Rispetto alla tormentata vicenda dei soldi europei, il premier Conte (e il suo governo giallo-rosso) pensa di aver vinto la battaglia in Europa atteggiandosi come se fosse Napoleone Bonaparte uscito trionfante dalla battaglia storica di Austerlitz e fa finta di non sapere che i 209 miliardi del Recovery Fund destinati all’Italia non saranno immediatamente disponibili. Se tutto va bene, le prime tranches saranno garantite per la seconda metà del 2021 e a condizione che il piano nazionale delle riforme (ancora in lavorazione) superi l’esame di Comitato economico finanziario, Commissione UE e Consiglio europeo.

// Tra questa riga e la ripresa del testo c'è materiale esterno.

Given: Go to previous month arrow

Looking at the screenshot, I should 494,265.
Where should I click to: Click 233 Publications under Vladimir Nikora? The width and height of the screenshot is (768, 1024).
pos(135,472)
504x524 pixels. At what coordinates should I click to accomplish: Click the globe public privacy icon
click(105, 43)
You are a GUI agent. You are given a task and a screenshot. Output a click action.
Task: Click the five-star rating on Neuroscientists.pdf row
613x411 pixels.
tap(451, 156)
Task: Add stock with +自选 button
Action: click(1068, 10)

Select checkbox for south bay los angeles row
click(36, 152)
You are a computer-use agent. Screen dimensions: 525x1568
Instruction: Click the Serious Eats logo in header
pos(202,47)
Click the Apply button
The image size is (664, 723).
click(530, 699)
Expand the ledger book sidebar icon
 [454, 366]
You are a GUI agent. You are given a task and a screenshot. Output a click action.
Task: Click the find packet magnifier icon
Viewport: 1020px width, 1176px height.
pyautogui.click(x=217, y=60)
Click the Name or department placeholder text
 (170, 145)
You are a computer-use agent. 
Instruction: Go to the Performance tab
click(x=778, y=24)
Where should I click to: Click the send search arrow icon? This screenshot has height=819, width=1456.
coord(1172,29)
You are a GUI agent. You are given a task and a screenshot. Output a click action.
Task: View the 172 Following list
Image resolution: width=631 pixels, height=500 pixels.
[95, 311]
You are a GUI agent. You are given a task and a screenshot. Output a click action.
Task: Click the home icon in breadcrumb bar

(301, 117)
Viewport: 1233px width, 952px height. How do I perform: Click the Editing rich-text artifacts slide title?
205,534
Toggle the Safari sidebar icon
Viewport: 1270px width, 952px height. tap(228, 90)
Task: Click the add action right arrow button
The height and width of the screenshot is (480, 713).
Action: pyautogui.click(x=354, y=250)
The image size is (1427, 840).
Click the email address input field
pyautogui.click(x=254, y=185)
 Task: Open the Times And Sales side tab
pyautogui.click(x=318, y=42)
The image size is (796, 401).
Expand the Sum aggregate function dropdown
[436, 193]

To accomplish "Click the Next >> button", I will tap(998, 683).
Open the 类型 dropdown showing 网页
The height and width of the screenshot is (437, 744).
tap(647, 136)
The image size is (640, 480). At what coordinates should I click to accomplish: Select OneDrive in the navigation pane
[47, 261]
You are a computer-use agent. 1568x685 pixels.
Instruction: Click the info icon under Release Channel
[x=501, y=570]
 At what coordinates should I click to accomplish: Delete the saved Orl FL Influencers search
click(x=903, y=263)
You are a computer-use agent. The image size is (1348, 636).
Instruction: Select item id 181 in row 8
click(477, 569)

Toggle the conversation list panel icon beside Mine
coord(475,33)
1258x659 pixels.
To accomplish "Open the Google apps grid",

Nel frattempo, cosa aspettiamo ad accettare la nuova linea di credito del Mes (Pandemic crisis support) creata appositamente per finanziare i costi diretti e indiretti della sanità e con tassi quasi a zero? Li vogliamo prendere i 36 miliardi di euro disponibili da subito e con l’unica condizionalità di spenderli solo ed esclusivamente per mettere a posto il sistema sanitario italiano? Sarebbe da irresponsabili e da miopi non approfittare di questo strumento eccezionale. Non è che possiamo permetterci di fare consistenti scostamenti di bilancio (nonostante la sospensione dei vincoli del Patto di Stabilità decisa nei scorsi mesi dall’UE) per far saltare i conti dello Stato.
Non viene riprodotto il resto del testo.